Beyond supply and demand — the real factors that move Dubai's property market, backed by two decades of DLD transaction data.

20 February 202610 min readDubuy.ai Research

Everyone says Dubai property prices are driven by "supply and demand." Thanks for the economics lesson. But what actually drives the demand? After looking at 20 years of DLD data alongside macro indicators, the picture is more interesting than the headlines suggest.

Oil Prices: Less Important Than You Think

The correlation between oil prices and Dubai property prices has weakened significantly since 2015. Dubai's economy has diversified to the point where oil represents less than 5% of GDP. The bigger driver is oil's effect on sentiment and capital flows from oil-producing neighbours. When oil is high, Saudi, Kuwaiti, and Qatari buyers are more active in Dubai. But they're a fraction of total demand.

Visa Reform: The Single Biggest Catalyst

The Golden Visa (2019), remote work visa, and subsequent reforms fundamentally changed the buyer profile in Dubai. Pre-2019, Dubai buyers were primarily speculative investors or short-term expats. Post-2019, you see far more end-users: people who are building lives in Dubai and buying for the long term. This shift from speculative to owner-occupier demand is the biggest structural change in the market.

Interest Rates: The Global Connect

UAE monetary policy is pegged to the US dollar, which means UAE interest rates follow the Fed. When rates rise, mortgage affordability drops, and transaction volumes typically fall 10-15% within 6 months.

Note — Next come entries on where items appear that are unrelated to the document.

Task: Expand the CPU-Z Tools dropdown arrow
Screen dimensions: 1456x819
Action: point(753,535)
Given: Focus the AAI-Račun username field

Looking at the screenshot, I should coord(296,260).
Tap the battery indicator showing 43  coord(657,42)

The current rate environment has been offset by strong cash buyer demand, but rate cuts would add significant fuel to the market.

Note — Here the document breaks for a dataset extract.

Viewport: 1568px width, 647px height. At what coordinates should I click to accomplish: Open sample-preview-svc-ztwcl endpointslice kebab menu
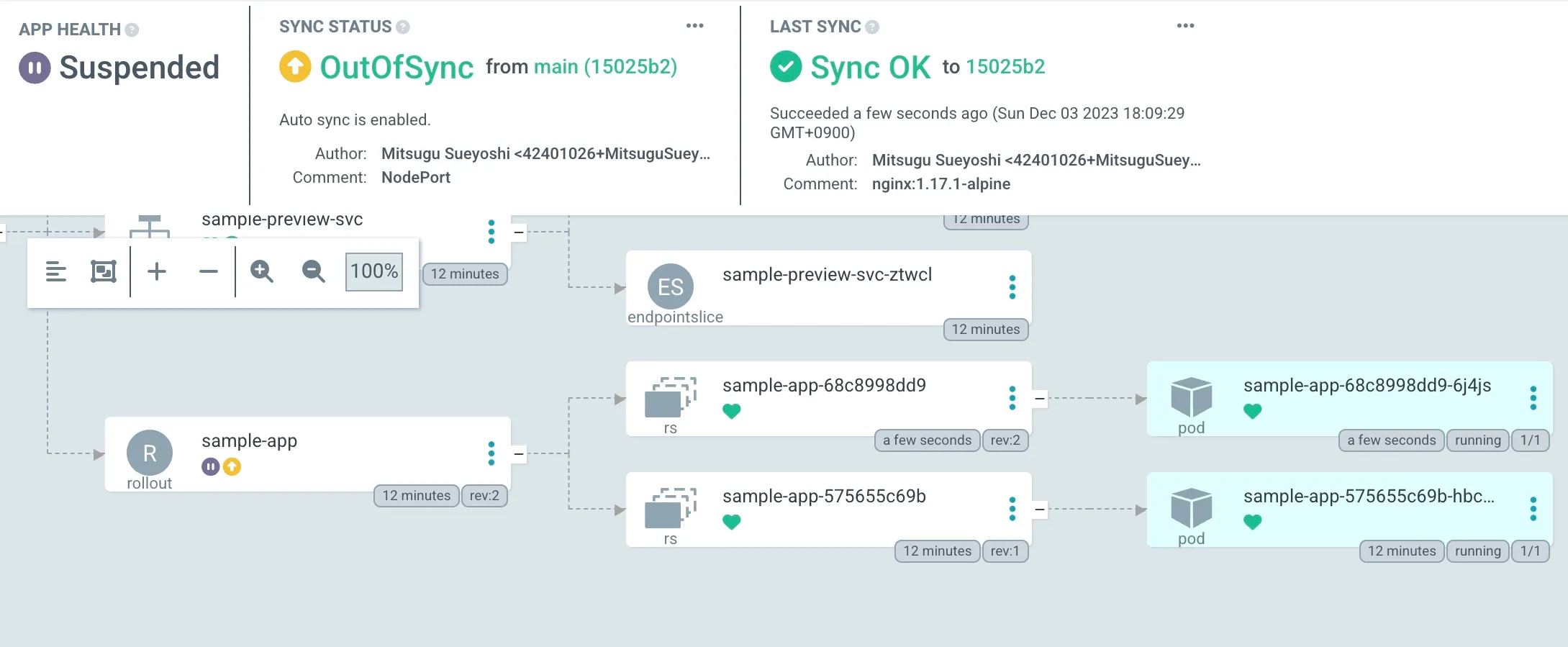click(1012, 287)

Supply Pipeline: The Perennial Concern

Dubai has always had aggressive supply. The question isn't whether new units will be delivered — they will. The question is whether demand keeps pace. So far, the population growth (Dubai added roughly 100,000 residents in 2024-2025) has been absorbing supply. If population growth slows while supply stays elevated, you'll see pressure on prices in oversupplied segments (studios and 1-beds in secondary locations are most vulnerable).

What to Watch

The three metrics I track most closely: monthly transaction volumes (leading indicator of price direction), visa issuance numbers (proxy for population growth), and off-plan sales as a percentage of total (high off-plan ratios suggest speculative activity returning). All three are currently healthy, but they can shift quickly.